Lib Politics Rodeo Summer Edition
As we return from the 2015 ALA Annual Conference we are busy following up on all the great conversations we had there. Here are a few things that came up on our radar while we were making it happen in San Francisco.
On Our Reading List
This blog post lays out 8 obstacles and lessons learned written by a former city administrator, Lynn Nordby, while working on getting a bond measure for a new library on the ballot and passed in Enumclaw, Washington. Some of these we already help libraries anticipate and others are new. If you are considering a bond measure this provides very practical and actionable first steps in what to research and prepare for when talking with your city administrators.

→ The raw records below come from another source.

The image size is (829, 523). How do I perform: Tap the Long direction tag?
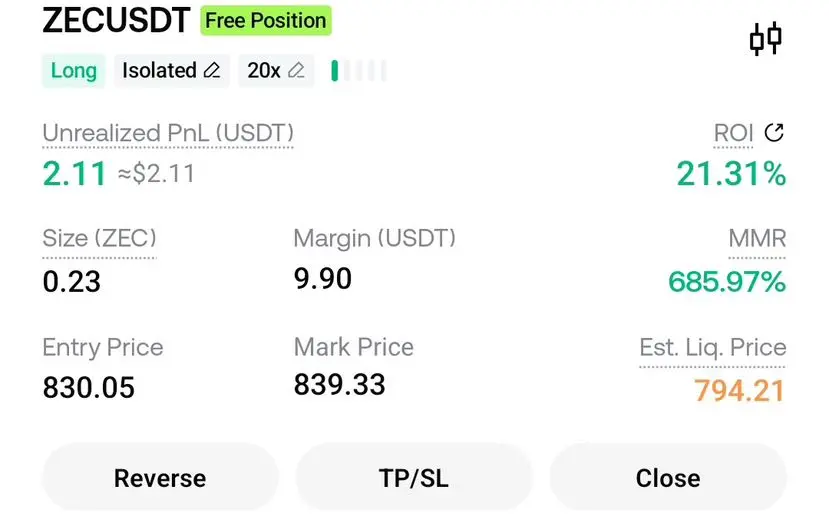click(x=73, y=70)
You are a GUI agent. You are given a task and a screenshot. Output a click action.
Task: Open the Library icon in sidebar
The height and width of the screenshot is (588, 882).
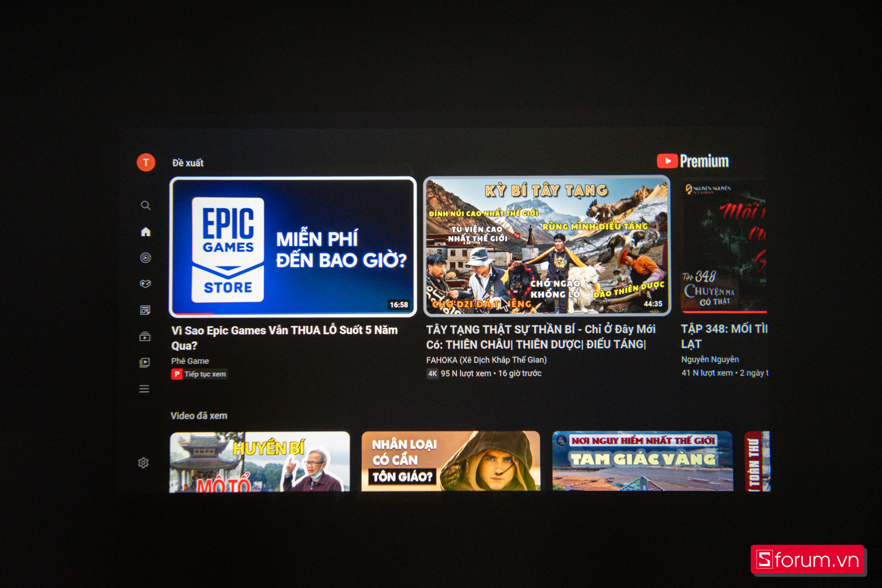point(145,363)
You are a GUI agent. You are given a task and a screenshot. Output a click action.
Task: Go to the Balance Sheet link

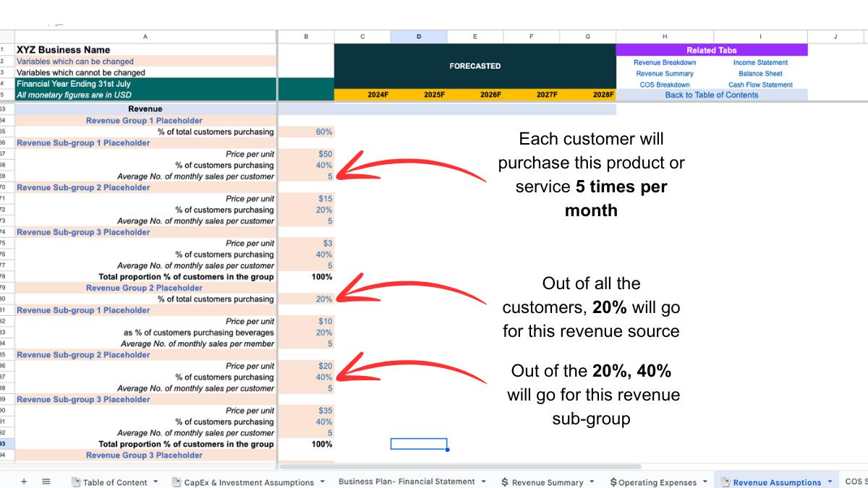click(x=760, y=74)
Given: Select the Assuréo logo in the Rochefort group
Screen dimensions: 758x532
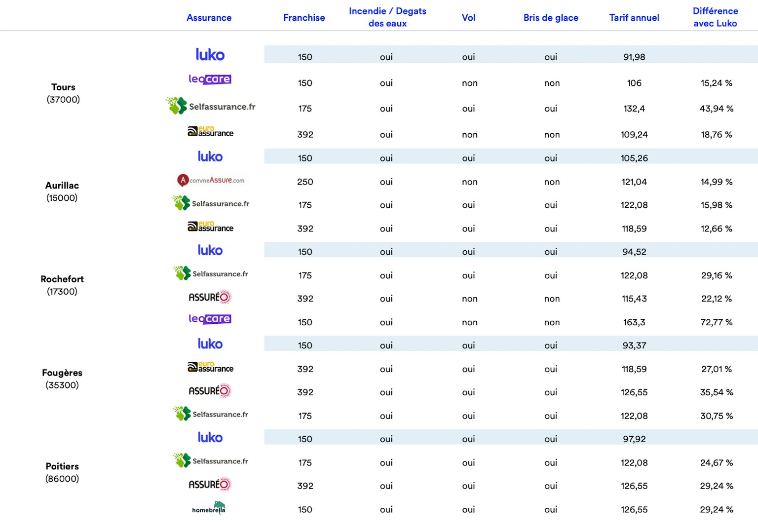Looking at the screenshot, I should tap(210, 297).
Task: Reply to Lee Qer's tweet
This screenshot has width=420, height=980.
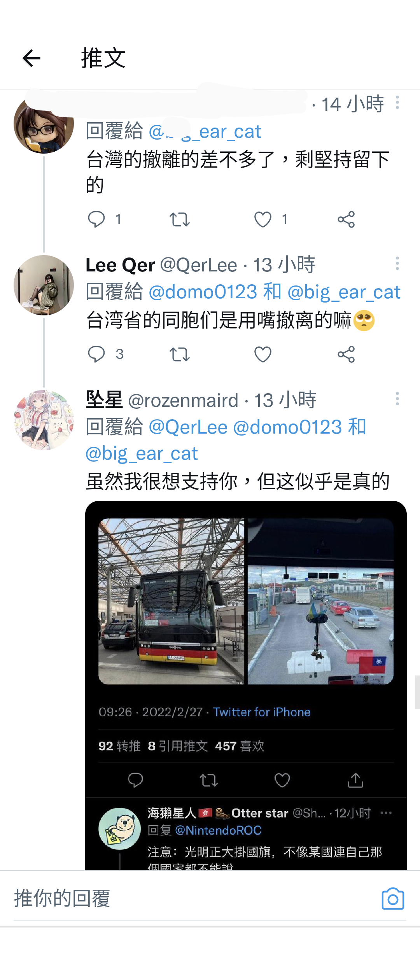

This New York Times article examines property taxes, a common local funding mechanism for libraries and why they are the most favorable taxes. Next to income and sales taxes, property taxes are more stable and reliable because they are long lasting and have little or no impact on taxpayer behavior. They are designed to grow overtime and the amount of property tax used to fund local government has increased because of this since the last recession. We’re bookmarking this at EveryLibrary because it helps us build our vocabulary when encouraging libraries to learn and do more about their funding.
There’s a petition in Missouri for a 2016 ballot initiative that would limit any new state or local tax. It is a change to the state constitution and needs signatures from 8% of voters in the 2012 govenor’s election. This type of anti-tax push would be devastating for libraries and other units of government in the state. We are monitoring this at EveryLibrary and if it makes it to the ballot in 2016, we'd line up to help run a No campaign.
On June 23rd, voters in Dunkirk (NY) passed a ballot measure for the library to become part of and funded by the school district. This means that the library will have $350,000 in stable funding annual funding.
EveryLibrary advisor, Rebekkah Smith-Aldrich, was interviewed this week by Information Today, Inc. about her role in bringing awareness to voting on public library funding measures in New York with the development of the Public Library Vote Toolbox. A most important and necessary extension on the work we do at EveryLibrary is consistently building a voter base to activate when you need it. Rebekkah is doing some wonderful work and our thanks go to Info Today for putting a light on it.
We have announced our editorial board and submission guidelines for our journal the Political Librarian. We will be releasing the premier issue on September 5 and are looking for submissions that further the discussion around public policy and funding issue for libraries. More details on the journal were announced in April. We are accepting submission from anyone who is interested in this topic.